The asymmetry is instructive. French passport holders access nearly all African countries visa-free or with visa-on-arrival. African applicants to France face 30 per cent rejection rates compared to 17.5 per cent globally. Kenyan applications surged by 45 per cent in 2025, which France cites as evidence of growing engagement.

French President Emmanuel Macron (left) shakes hands with Kenyan President William Ruto

French President Emmanuel Macron (left) shakes hands with Kenyan President William Ruto as he leaves after their meeting at the Elysee Palace, amid the New Global Financial Pact Summit in Paris on June 23, 2023.

Photo credit: AFP

France has also adjusted student policies. A 2025 budget law eliminated housing assistance for non-EU foreign students without scholarships while increasing enrolment fees. These changes create financial barriers alongside visa uncertainties.

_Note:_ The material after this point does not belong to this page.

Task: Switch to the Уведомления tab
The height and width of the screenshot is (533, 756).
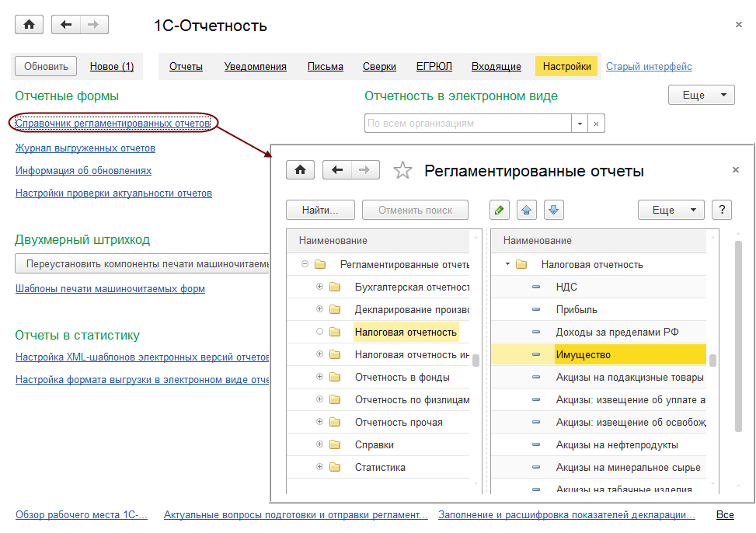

India offers a comparative model. France extended five-year multi-entry Schengen visas to any Indian who studied one semester in France. Indian graduates receive 24 months to find work. India will participate in Nairobi as a guest with mobility arrangements that exceed what Kenya currently has as co-host.

Kenya holds significant cards at a pivotal moment. France needs this summit to succeed because it provides legitimacy for the African position that France presents at the G7. Questions of Security Council reform, financial architecture, and climate financing get shaped in these conversations. Kenya co-organises the agenda and provides the platform.

The conversation must start somewhere. Kenya should propose concrete arrangements: electronic visas for Kenyan nationals, or visa-free access for specific categories such as researchers, students, and business travellers. Even a phased approach starting with 90-day electronic visas would signal genuine partnership. France manages to extend such arrangements to strategic partners such as India. Kenya, as summit co-host shaping Africa's G7 position, qualifies as strategic.

The Nairobi Declaration establishes African precedent when rules of international engagement are rewritten. Kenya should articulate clear expectations: mobility frameworks with measurable benchmarks, scholarship commitments and investment guarantees in specific sectors, technology transfer ensuring graduates access French facilities.

France is making real investments. The engineering complex is a tangible asset. Thematic partnerships address development priorities. The question is whether the mobility infrastructure matches the ambitions of these partnerships. In a multipolar world, where partnerships determine positioning, Kenya must take its place at the table as a co-architect, not a supplicant. The summit’s success depends on substance beyond declarations. Kenya has the leverage.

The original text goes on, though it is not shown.